Spanner
Spanner is a WWW Spider which has been in occasional production since
February 1996. It was designed to be a general indexer and link
checker.
Please note: Spanner isn't actively being worked on/supported
anymore, sorry.
Well, I was going to wait to make the code a bit more stream-lined,
and modular, but ... I've been saying that I would do that for the
past few months, and I don't for-see myself having the time in the
near future, so ... The 1.0 version of Spanner is released. You can
grab it from the kluge.net FTP site under /NES/.

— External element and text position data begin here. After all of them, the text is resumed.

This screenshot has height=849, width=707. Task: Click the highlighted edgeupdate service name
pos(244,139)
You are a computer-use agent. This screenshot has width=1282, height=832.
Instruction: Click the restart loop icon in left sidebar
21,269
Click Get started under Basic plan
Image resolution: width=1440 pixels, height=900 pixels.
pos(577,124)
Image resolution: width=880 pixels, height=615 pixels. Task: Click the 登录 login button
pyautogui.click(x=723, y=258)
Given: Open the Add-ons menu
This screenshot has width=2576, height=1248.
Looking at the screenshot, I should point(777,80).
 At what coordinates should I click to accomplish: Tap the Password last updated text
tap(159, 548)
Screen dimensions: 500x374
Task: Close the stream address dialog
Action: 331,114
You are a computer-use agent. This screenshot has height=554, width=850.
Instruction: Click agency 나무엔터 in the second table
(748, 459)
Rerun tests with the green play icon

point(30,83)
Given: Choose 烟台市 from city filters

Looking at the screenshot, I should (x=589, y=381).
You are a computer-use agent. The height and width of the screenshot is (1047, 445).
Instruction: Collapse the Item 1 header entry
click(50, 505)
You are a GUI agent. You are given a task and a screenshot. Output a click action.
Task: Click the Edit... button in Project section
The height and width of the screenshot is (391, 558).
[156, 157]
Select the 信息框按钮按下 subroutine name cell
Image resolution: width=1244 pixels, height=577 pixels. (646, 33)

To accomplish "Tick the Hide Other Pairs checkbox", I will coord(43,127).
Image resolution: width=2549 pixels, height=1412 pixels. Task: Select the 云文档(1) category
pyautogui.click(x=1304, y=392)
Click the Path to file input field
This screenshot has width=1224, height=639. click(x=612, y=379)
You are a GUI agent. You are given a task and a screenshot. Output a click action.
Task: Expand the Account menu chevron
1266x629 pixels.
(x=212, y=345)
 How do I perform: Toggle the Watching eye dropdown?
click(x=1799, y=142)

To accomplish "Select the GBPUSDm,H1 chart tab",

Current Features of Spanner
- Timeouts for DNS Lookups
- Timeouts for HTTP Connections
- Pause between hits to WWW server
- Support for Robots
Exclusion, including the Robots META tag
- User defined limits on URL retrieval and addition
- Can limit retriveal/addition based on IP
- Use of mime.types file to limit non-text based requests
- Returned data can be user parsed before actual parse function is
used.
- Unreachable hosts detected, no further requests are made to that
host
- Request and link logging.
- Smart URL filtering: 'URL#name' will simply mean that URL will be
indexed (if it hasn't been already). Relative paths (including '.' and
'..') are handled.
- META tags (such as keywords and description) are recognized.